Not sure how that follows, that requires the victims to come forward, be taken serious by the police, and the whole process to progress through the justice system in time for their second crime. Not to mention the first rape wouldn't be avoided anyway, so it's a quite small security it buys.

How many serial rapists can there be, anyway? Of those, how many of them raped multiple people, instead of the same victim several times, who was too traumatized to go to the police? How many are family members?

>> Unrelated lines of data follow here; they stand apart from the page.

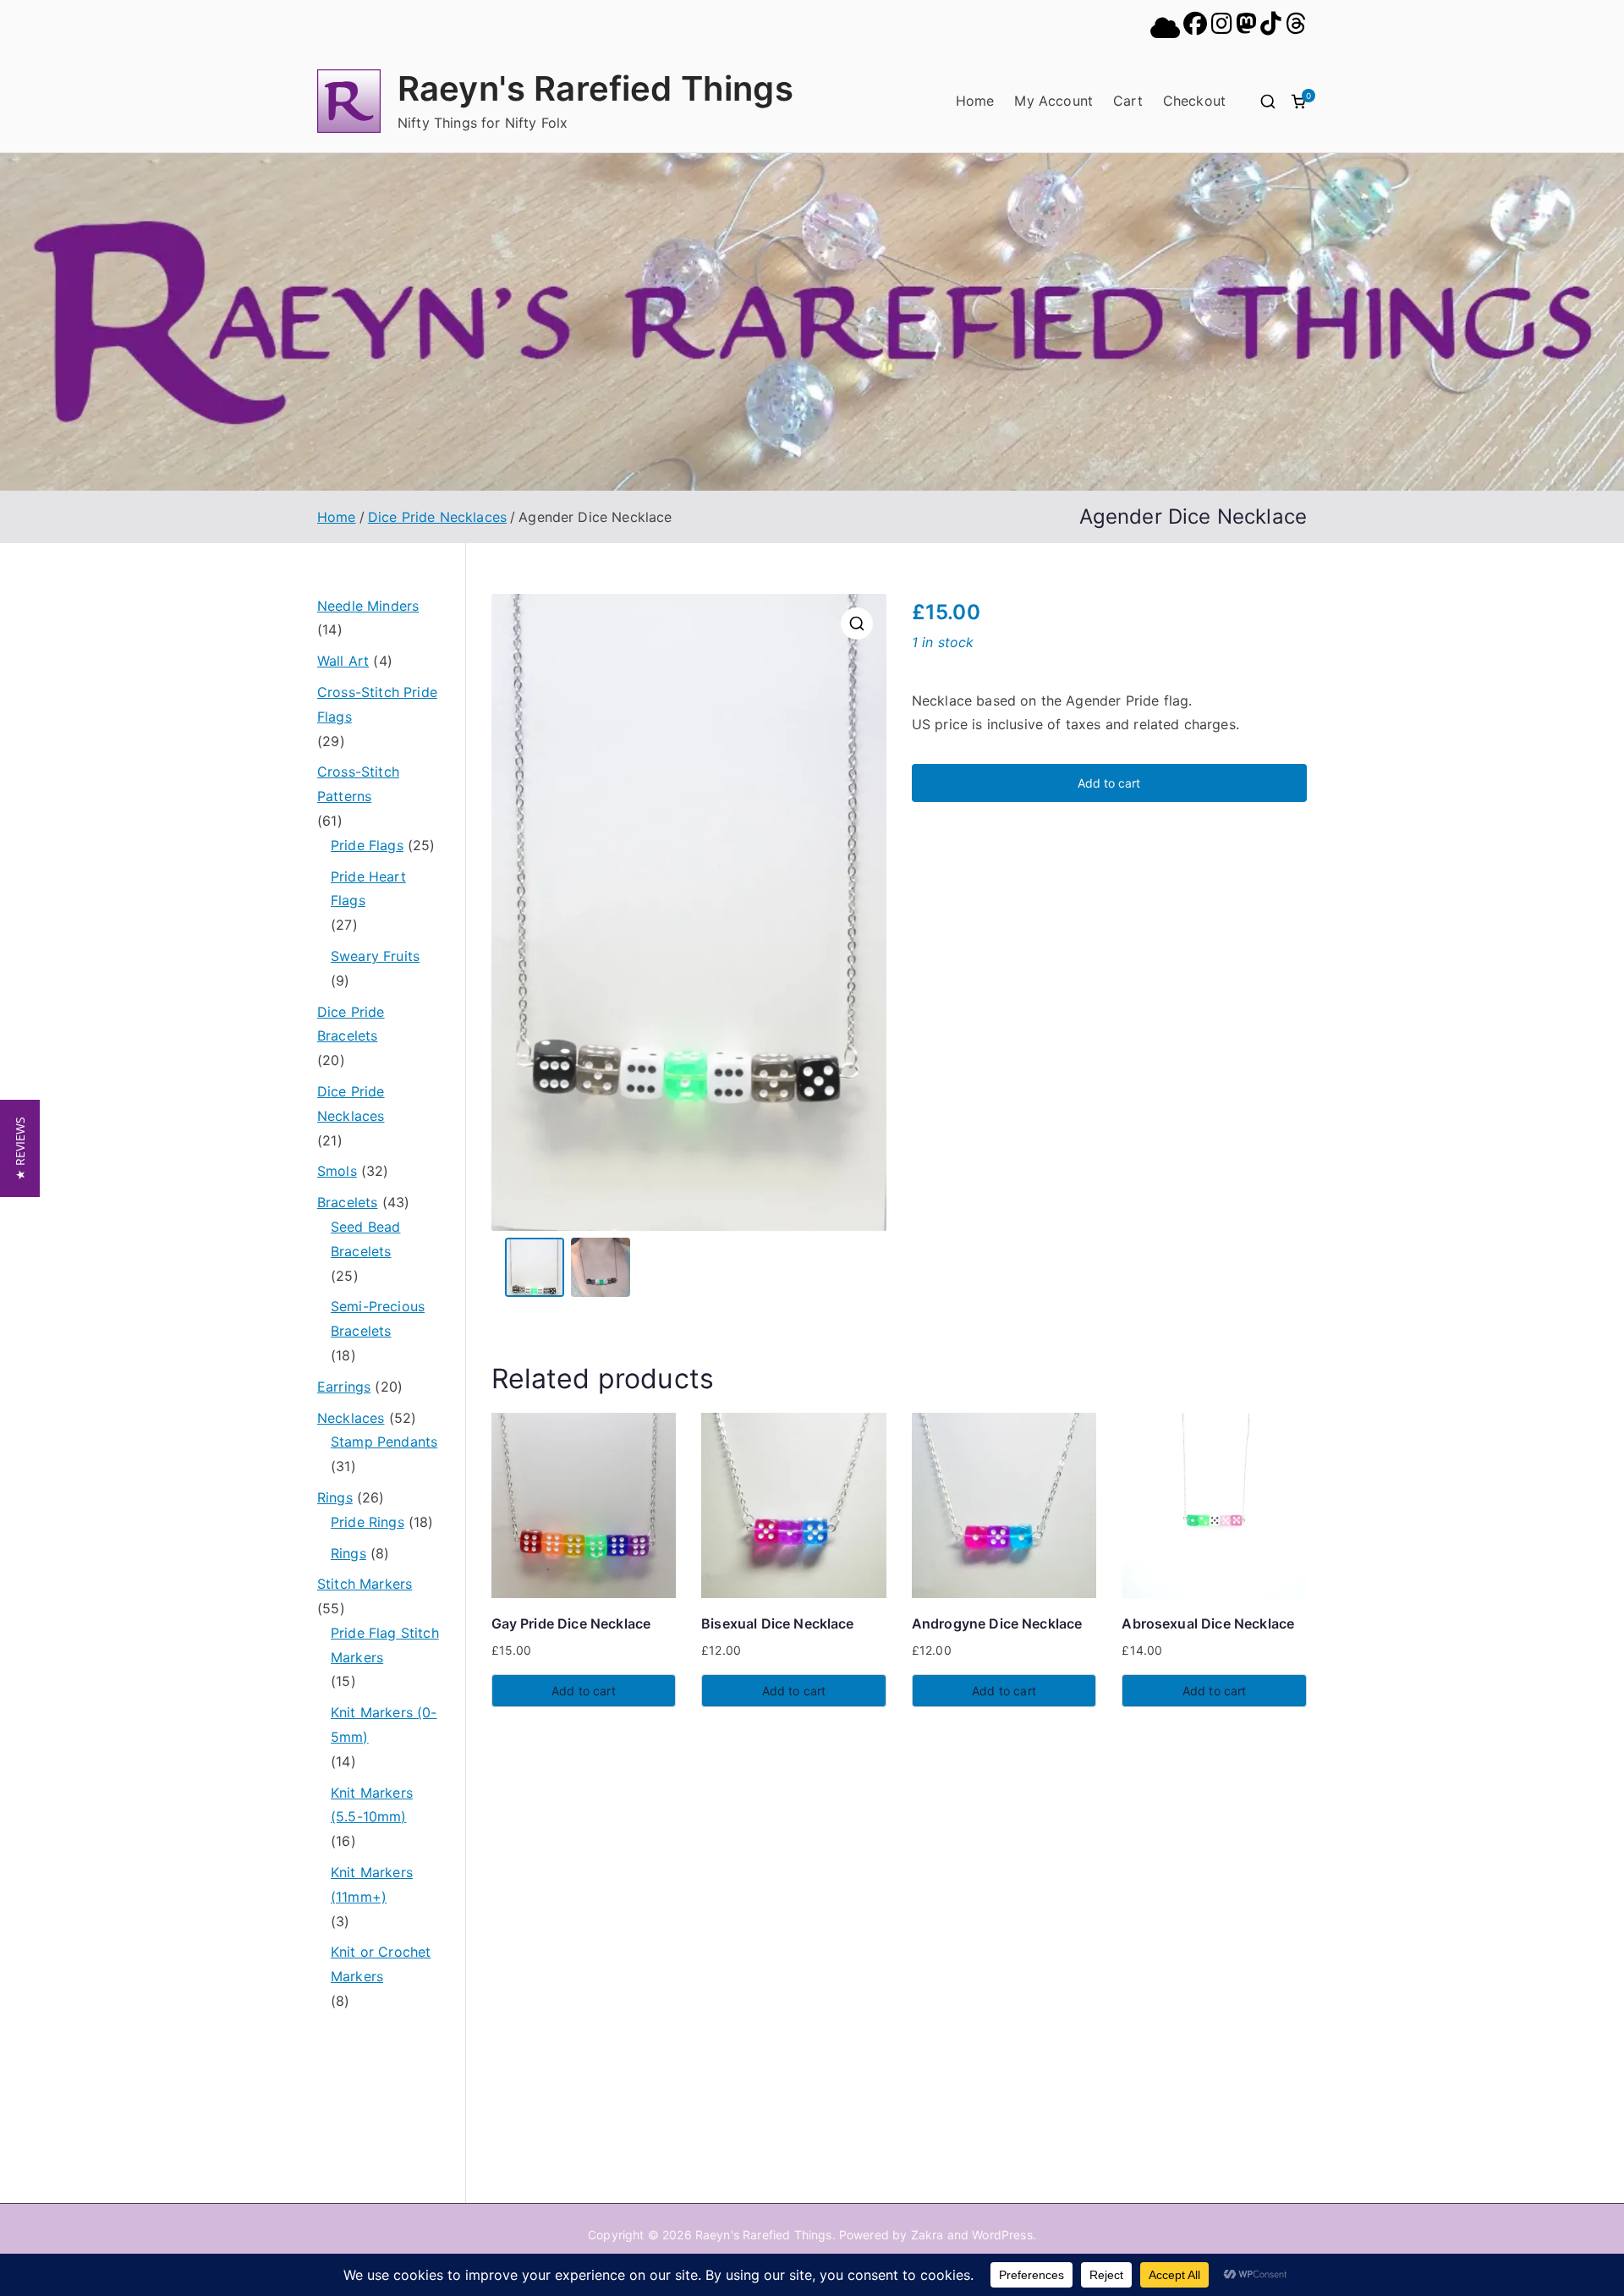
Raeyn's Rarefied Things (595, 88)
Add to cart (1109, 783)
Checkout (1194, 100)
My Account (1053, 100)
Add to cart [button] (583, 1691)
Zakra (927, 2234)
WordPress (1002, 2234)
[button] (857, 623)
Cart (1128, 100)
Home (975, 100)
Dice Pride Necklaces (437, 516)
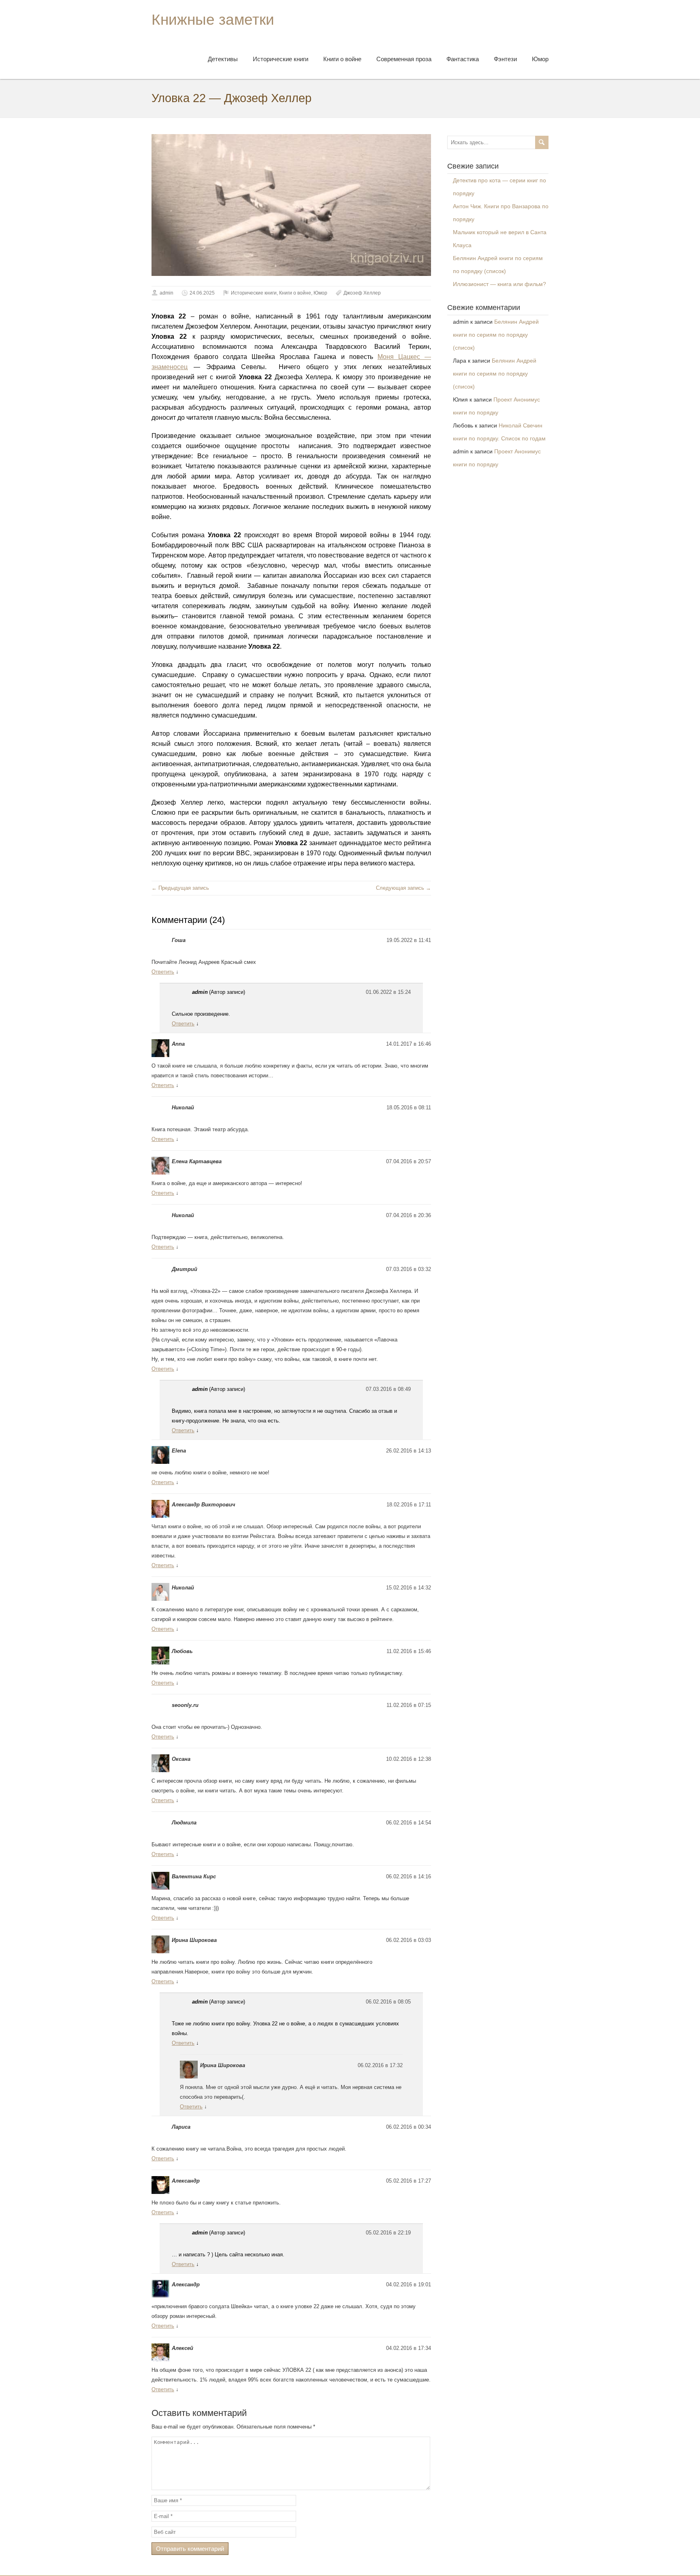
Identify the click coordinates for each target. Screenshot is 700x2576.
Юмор (540, 59)
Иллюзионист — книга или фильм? (499, 284)
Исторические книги (280, 59)
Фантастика (462, 59)
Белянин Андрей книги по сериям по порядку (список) (496, 334)
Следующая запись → (403, 888)
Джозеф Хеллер (362, 293)
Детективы (223, 59)
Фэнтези (505, 59)
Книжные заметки (213, 19)
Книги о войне (342, 59)
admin (166, 293)
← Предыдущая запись (180, 888)
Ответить (163, 972)
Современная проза (403, 59)
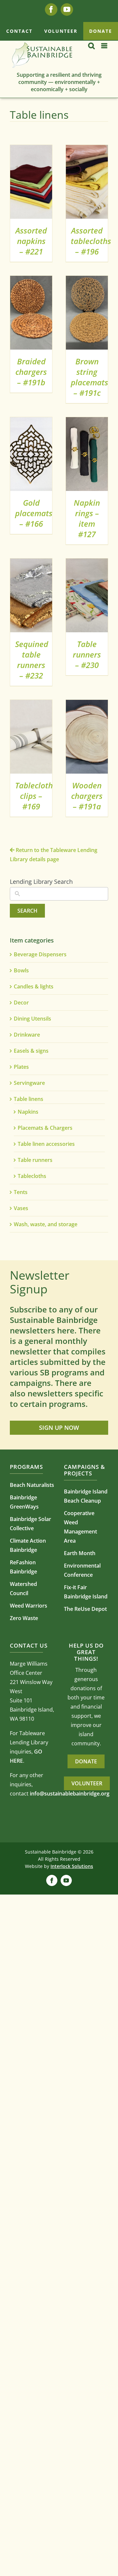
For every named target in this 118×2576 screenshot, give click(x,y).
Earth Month (79, 1553)
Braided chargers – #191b (31, 372)
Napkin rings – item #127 (87, 518)
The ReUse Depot (85, 1609)
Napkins (28, 1111)
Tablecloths (32, 1176)
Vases (21, 1208)
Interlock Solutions (71, 1866)
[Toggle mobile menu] (104, 45)
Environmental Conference (82, 1570)
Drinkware (27, 1034)
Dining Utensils (32, 1018)
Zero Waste (24, 1618)
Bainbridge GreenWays (24, 1502)
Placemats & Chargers (45, 1127)
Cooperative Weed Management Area (80, 1527)
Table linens (28, 1099)
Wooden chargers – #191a (87, 796)
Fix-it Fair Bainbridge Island (86, 1592)
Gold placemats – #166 (33, 513)
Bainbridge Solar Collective (30, 1523)
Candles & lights (33, 986)
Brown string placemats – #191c (89, 377)
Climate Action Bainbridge (28, 1545)
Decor (21, 1002)
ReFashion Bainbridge (23, 1567)
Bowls (21, 970)
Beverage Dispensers (40, 954)
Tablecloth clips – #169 (34, 796)
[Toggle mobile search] (91, 45)
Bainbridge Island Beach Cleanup (86, 1496)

The other—less terrifying—lesson of Gattaca was that adversity (by not being dealt a great hand) can lead to drive and innovation that surpasses the naturally gifted.


I'd disagree. If anything, Gattaca was a movie that shows that naive ideas of "that buddy was screened at birth and deemed a failure" are bullshit.

If anything, I have a feeling that modern hiring goes in exactly the opposite direction, trying to de-bias the process.


In the bay area.


>Saying that this service will be used to " help prevent violent crimes, save lives, or bring closure to families" is naive at best and something monstrous at worst.

It will because it has been used to do just that.

> Genocide, for example

It's not like humans have had difficulty committing genocide in the past without DNA databases. The Rwandan genocide, for example, was done primarily with machetes and coordinated by radio. Similarly the rest of your hypothetical situations can be done without DNA testing if society wished to act in that manner. I don't see much weight in your scenarios at least compared with actual murderers and rapists going to jail.